In deze zaak heeft de Rechtbank Den Haag op 11 september 2023 uitspraak gedaan in een beroep tegen een verlengingsbesluit van de maatregel van bewaring van een Marokkaanse vreemdeling, eiser. De staatssecretaris van Justitie en Veiligheid, verweerder, had op 22 februari 2023 de maatregel van bewaring opgelegd, welke op 17 augustus 2023 met maximaal twaalf maanden werd verlengd. Eiser heeft tegen dit verlengingsbesluit beroep ingesteld en verzocht om schadevergoeding. De rechtbank heeft bepaald dat een onderzoek ter zitting niet nodig was en heeft het onderzoek op 4 september 2023 gesloten.

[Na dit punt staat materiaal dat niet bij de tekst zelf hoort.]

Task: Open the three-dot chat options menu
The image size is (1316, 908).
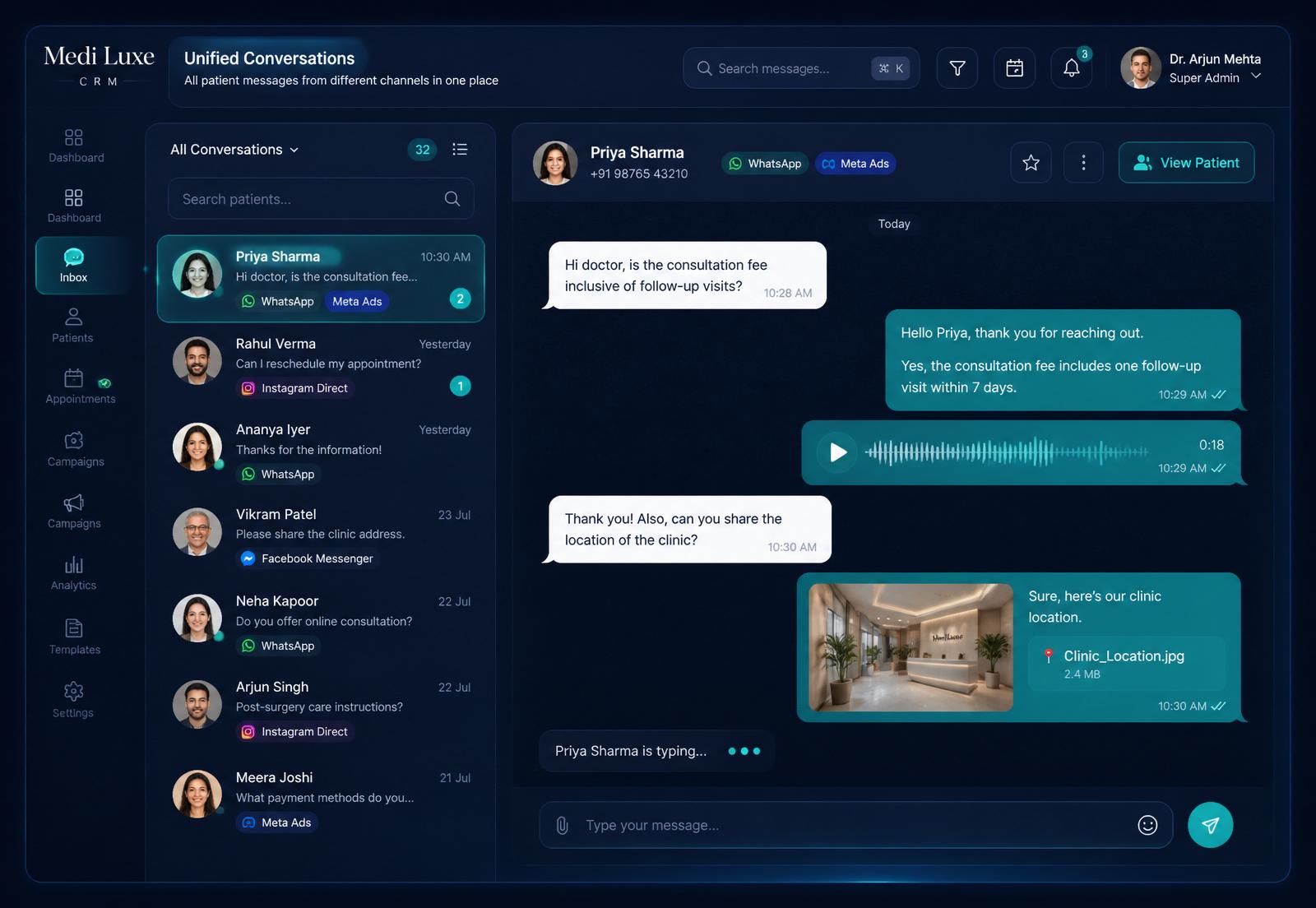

De rechtbank overweegt dat de verlenging van de bewaring gerechtvaardigd is, omdat eiser niet meewerkt aan zijn uitzetting. Eiser heeft weliswaar een vrijwilligersbrief geschreven aan de Marokkaanse autoriteiten, maar dit wordt niet gezien als voldoende actieve medewerking. De rechtbank stelt vast dat er zicht op uitzetting bestaat, ondanks de tijd die verstreken is sinds de aanvraag voor een laissez-passer (LP). Eiser heeft niet aangetoond dat de omstandigheden in zijn geval anders zijn dan in andere vergelijkbare zaken.
De rechtbank concludeert dat verweerder voldoende gemotiveerd heeft dat aan alle wettelijke vereisten voor de verlenging van de maatregel van bewaring is voldaan. Het beroep van eiser wordt ongegrond verklaard en het verzoek om schadevergoeding wordt afgewezen. De rechtbank oordeelt dat er geen aanleiding is voor een proceskostenveroordeling.